Magnetocaloric Effect of Topological Excitations in Kitaev Magnets

TL;DR

This paper explores using fractional excitations in quantum spin liquids, specifically Kitaev magnets, to achieve magnetocaloric cooling, potentially surpassing traditional methods reliant on dilute magnetic ions.

Contribution

It demonstrates the magnetocaloric effect of topological excitations in Kitaev models using tensor-network calculations, revealing strong cooling effects linked to spin fractionalization.

Findings

Strong demagnetization cooling due to $Z_2$ vortices in ferromagnetic Kitaev model

Discovery of a gapless QSL phase with high spin entropy in antiferromagnetic case

Potential for topological excitation cooling in Kitaev materials

Abstract

Traditional magnetic sub-Kelvin cooling relies on the nearly free local moments in hydrate paramagnetic salts, whose utility is hampered by the dilute magnetic ions and low thermal conductivity. Here we propose to use instead fractional excitations inherent to quantum spin liquids (QSLs) as an alternative, which are sensitive to external fields and can induce a very distinctive magnetocaloric effect.
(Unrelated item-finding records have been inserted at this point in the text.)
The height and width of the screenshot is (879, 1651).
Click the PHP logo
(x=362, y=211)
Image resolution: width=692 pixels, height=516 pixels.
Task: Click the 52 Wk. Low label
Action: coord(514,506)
With state-of-the-art tensor-network approach, we compute low-temperature properties of Kitaev honeycomb model. For the ferromagnetic case, strong demagnetization cooling effect is observed due to the nearly free $Z_2$ vortices via spin fractionalization, described by a paramagnetic equation of state with a renormalized Curie constant. For the antiferromagnetic Kitaev case, we uncover an intermediate-field gapless QSL phase with very large spin entropy, possibly due to the emergence of spinon Fermi surface. Potential realization of topological excitation cooling in Kitaev materials is also discussed, which may offer a promising pathway to circumvent existing limitations in the paramagnetic hydrates.